Jackson canceled while I was driving down. He said something about being sick. Feeling somewhat discouraged, but determined to stay optimistic, I arrived in Joshua Tree, California late that night. I stayed in the BLM land just north of Joshua Tree NP; mostly because it was free camping, but it was also late and I wasn’t sure how the camping situation in the park would work. I sent some texts to people on mountain project and had something to eat.

I took this picture to illustrate melting the cap tether on my water bottle, but it shows the general state of my cooking at the time. Note the package of lentils being cooked and the box of instant ramen on the shelf above.

My diet at this point was terrible. Not like ‘junk food’ bad, but paranoia about refrigeration caused me to eat only prepackaged food. Cans of soup, packages of lentil beans, and oatmeal were my staples. I didn’t eat any vegetables unless they came in a can. This would soon change, though.

The second day was rather uneventful. I woke up and went into the park. I tried out the entrance boulder problem and then decided to drive further into the park. Driving into the park, I was floored. Much like in Yosemite, it was difficult to not get distracted from driving by the awe-striking granite formations.

I pulled over when I saw a particularly cool formation to do some easy 5th class scrambling. Right before I finished the apple and peanut butter I brought with me, it started to rain. Luckily, many of the formations you can easily scramble up have an easier way down, so I was able to retreat quickly and safely. Around 3:00, I returned to the BLM land where I was staying so I could eat and get service to see who had responded to me. As I was injured I didn’t want to push it, so I ended up responding to ‘Bailey’ who had also injured his back and was okay with climbing around 5.8.

I met Bailey the next morning. It started to rain right when we were supposed to meet, so we opted to delay climbing for the following day. He casually offered to let me stay at his campsite, and that began my experience at Hidden Valley Campground.

For those of you who have never been, I should explain the Hidden Valley Campground to you.
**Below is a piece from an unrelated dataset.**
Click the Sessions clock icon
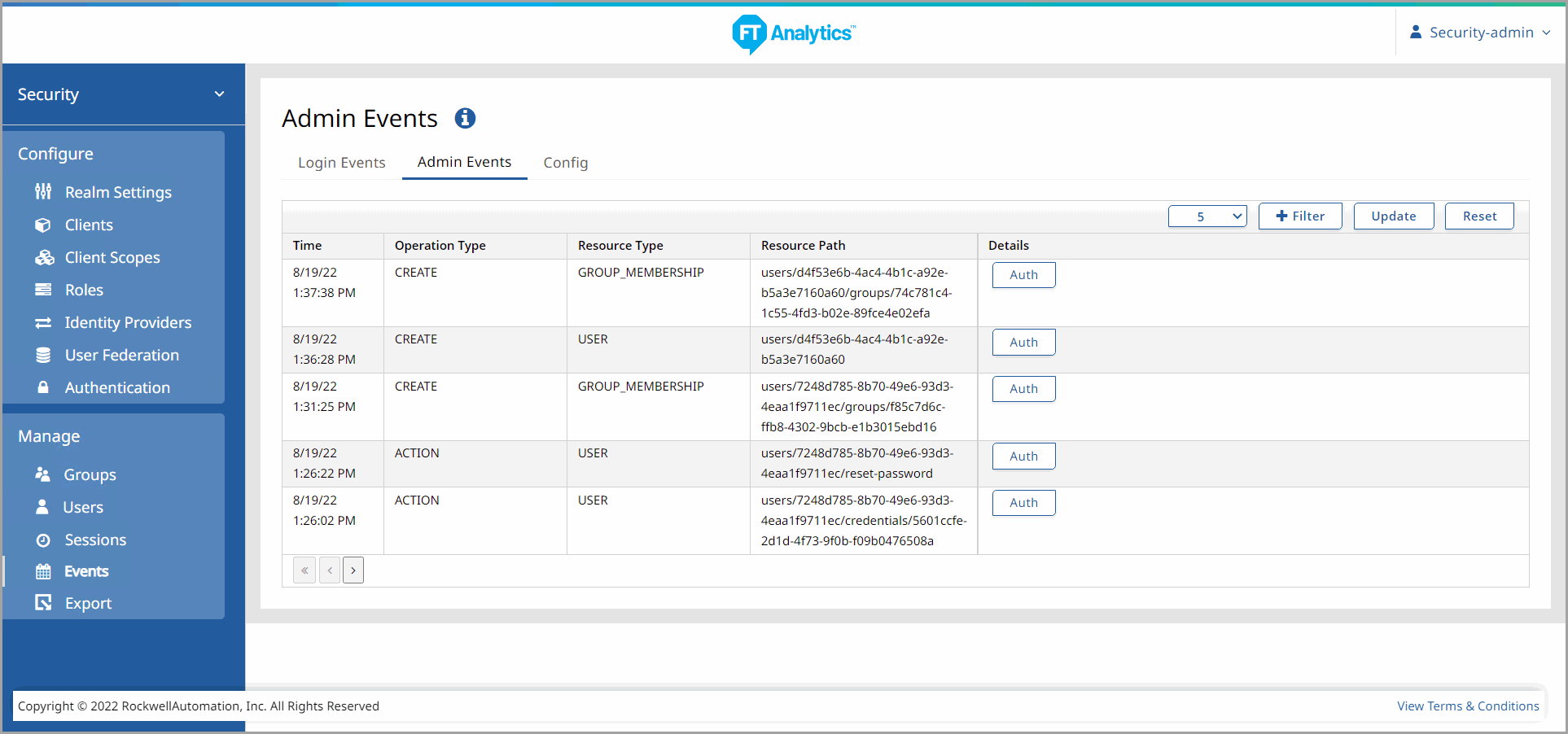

It’s basically climbing summer camp. All around you are formations with many routes. Sitting at camp during lunch or between climbs, you can watch climbers everywhere. Honestly, it gets a little too crowded, so it wasn’t my favorite place to climb, but there is no shortage of climbing within walking distance. Scrambling and bouldering in the campground, however, was lots of fun. Exploring the area was awesome, making it a great place to stay. There are so many formations there to scramble up. And scattered X rated boulder problems on these formations, quite a few easy enough for any climber to send.

That night, I met ‘Alex’, when he mistook me for Bailey and tried to give me back his guidebook. I got my first glimpse of dirtbag cooking that night when Bailey and Alex brought their stoves out to our picnic table.

I gnarred up my right hand falling out of a fist crack

The next day, we climbed some easy .8, .9, and .10’s. I still got shut down pretty hard, at least on the crack climbing. As much as I’d like to blame my back, it had more to do with the sharpness of the rock — and mainly my lack of experience truly crack climbing… which apparently there is a lot of in Joshua Tree… whoops. We did some face climbing, which allowed me to redeem myself, and I even did okay-ish on Leave it to Beaver (5.12a), which was surprising because the strongest I’ve ever been was maybe an .11b climber.

The following day it was raining, so we rested. It felt like the cold and rain had followed me from the Pacific Northwest.